A Pérez-Reverte le han llovido tortas por parte de mujeres y mujeristas (ya saben, esos varones que adulan lacayunamente al sexo opuesto, venga o no a cuento), y a mí me ha alcanzado algún zurriagazo de la indignación suscitada, en tanto que "cómplice". Pero a él le ha caído la gorda –lo digo sin doble sentido–, como es natural y como autor de la pieza. Lo más suave que le han dicho es "machista", seguido de "cabrón" y "neonazi", e imagínense de ahí en adelante. Alguna erizada le espetaba cosas como: "Después de pasarme el día trabajando, de llevar y traer a los niños, etc, ¿aún pretenden ustedes que vaya hecha un pincel por la calle?" Vamos a ver si aclaramos: ni Alatriste ni yo pretendemos nada, y todo el mundo es muy libre –ya lo padecemos, sobre todo en verano– de salir a la calle como le venga en gana. Pero todo el mundo es igualmente libre de fijarse en los viandantes y opinar sobre ellos, lo mismo que opinamos sobre los edificios, los escaparates, las malditas obras del alcalde o los espantosos suelos de granito o albero con que él y su predecesor han tapizado Madrid. Cuantos nos echamos a la calle miramos y somos mirados, juzgamos y somos juzgados. Lo normal, claro está, es que no nos enteremos de los veredictos. Pero huelga decir que en su artículo el Duque de Corso no mencionaba ningún nombre, porque los ignorábamos, y él y yo, como nuestro viejo ídolo Guillermo Brown, "nos limitamos a constatar un hecho", seguramente más alarmante para nosotros que para la fauna femenina andante. (Dicho sea de paso, si le hubiera tocado el escrutinio a la fauna masculina enchancletada y pantalicorta, habría salido aún peor parada.)

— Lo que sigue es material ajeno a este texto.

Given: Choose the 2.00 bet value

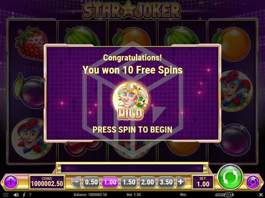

Basta de hipocresías y dengues. Las mujeres hacen los mismos comentarios sobre los hombres con quienes se cruzan, y por supuesto hay decenas de anuncios en los que los varones aparecen como "objetos" o son despellejados por ellas sin que nadie proteste (hay ahora uno de un mayordomo ante el que varias exclaman "¡Cacho domo!" o algo más grosero, no recuerdo), mientras que se pone el grito feminista en el cielo cada vez que esos papeles se invierten. A los hombres heterosexuales se nos van más las antenas hacia las mujeres, nos fijamos más y más opinamos. Eso es lo que hicimos el Capitán y yo durante nuestra passeggiata veraniega: lo mismo que todo el mundo, sea varón o hembra. Pero a tenor de la desatada furia contra mi colega, se diría que hay ya mucha gente con tanta ansia prohibitiva que está dispuesta a reprimir los dos mayores reductos de libertad que nos restan: la mirada y el habla. Pues lo siento, pero aún quedamos unos pocos que no vamos a pasar por ese aro.